_YOUR INSTRUCTIONS_
Your task is to return exactly the lines that run from the one containing "Instruction: Open the" through the end of the listing below, without any pictures.

== Segment start ==

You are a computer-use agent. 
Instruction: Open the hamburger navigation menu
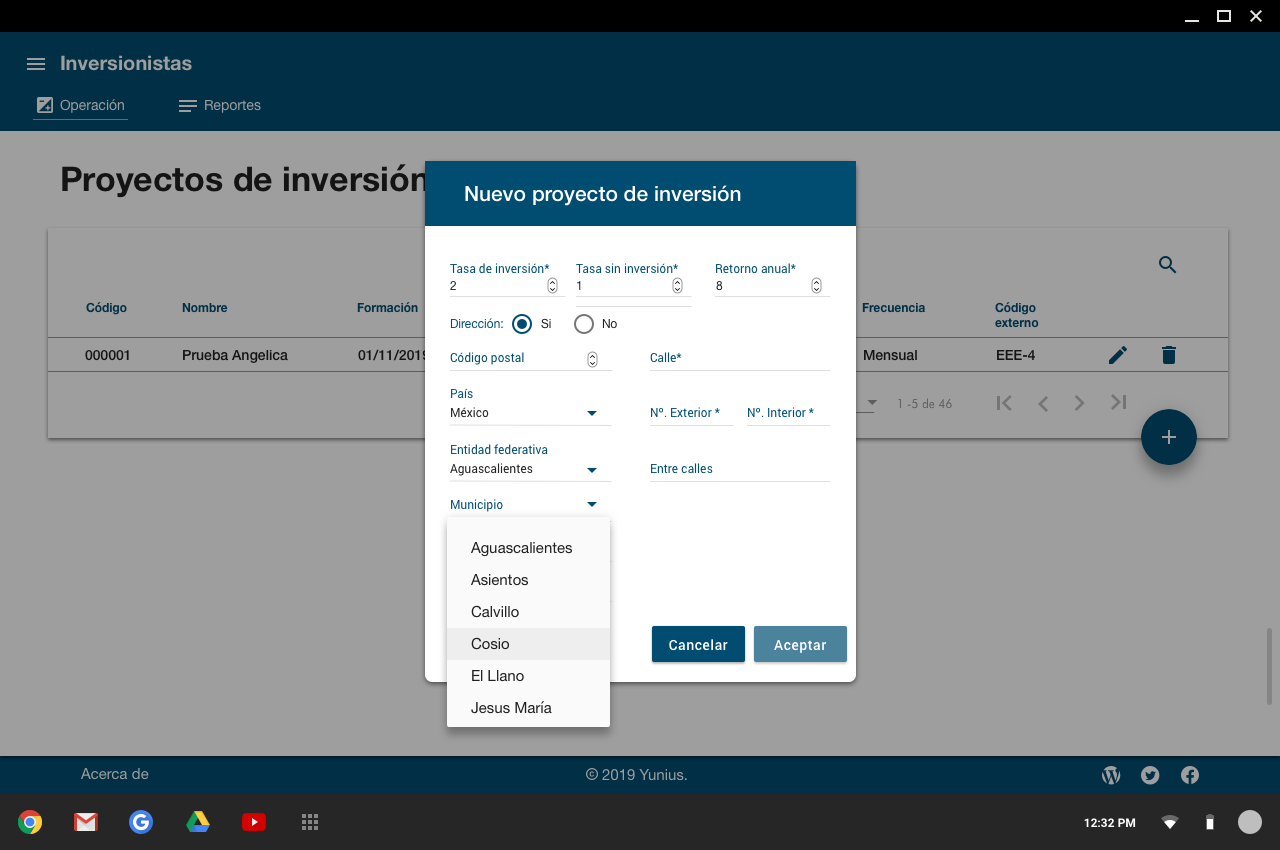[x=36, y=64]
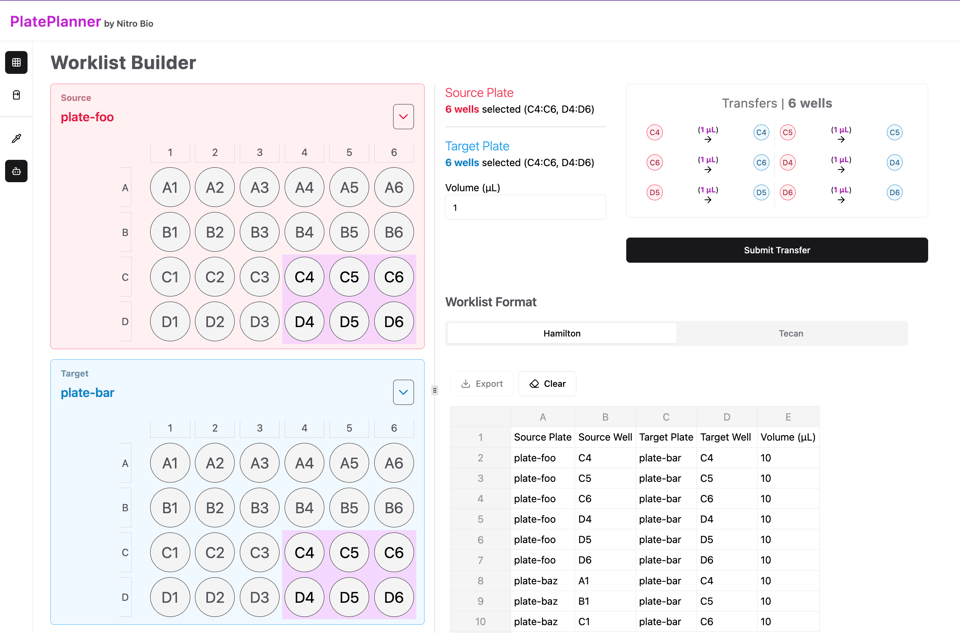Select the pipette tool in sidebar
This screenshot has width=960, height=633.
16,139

== Segment end ==

_SOLVED EXERCISE_
Instruction: Open the hamburger navigation menu
[x=36, y=64]
Select the pipette tool in sidebar
This screenshot has width=960, height=633.
16,139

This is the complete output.